The plan is expected to get virtually no support from Democrats.
Ryan previewed the plan in a Wall Street Journal op-ed.
Among his comments:
"America's national debt is over $16 trillion. Yet Washington can't figure out how to cut $85 billion—or just 2% of the federal budget—without resorting to arbitrary, across-the-board cuts. Clearly, the budget process is broken. In four of the past five years, the president has missed his budget deadline. Senate Democrats haven't passed a budget in over 1,400 days. By refusing to tackle the drivers of the nation's debt—or simply to write a budget—Washington lurches from crisis to crisis.
"House Republicans have a plan to change course.
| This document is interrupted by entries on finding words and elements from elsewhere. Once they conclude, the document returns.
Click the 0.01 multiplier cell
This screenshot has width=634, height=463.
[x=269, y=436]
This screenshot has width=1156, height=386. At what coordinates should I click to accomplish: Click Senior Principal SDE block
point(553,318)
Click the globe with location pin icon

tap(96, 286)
On Tuesday, we're introducing a budget that balances in 10 years—without raising taxes. How do we do it? We stop spending money the government doesn't have. Historically, Americans have paid a little less than one-fifth of their income in taxes to the federal government each year. But the government has spent more.
"So our budget matches spending with income. Under our proposal, the government spends no more than it collects in revenue—or 19.1% of gross domestic product each year. As a result, we'll spend $4.6 trillion less over the next decade."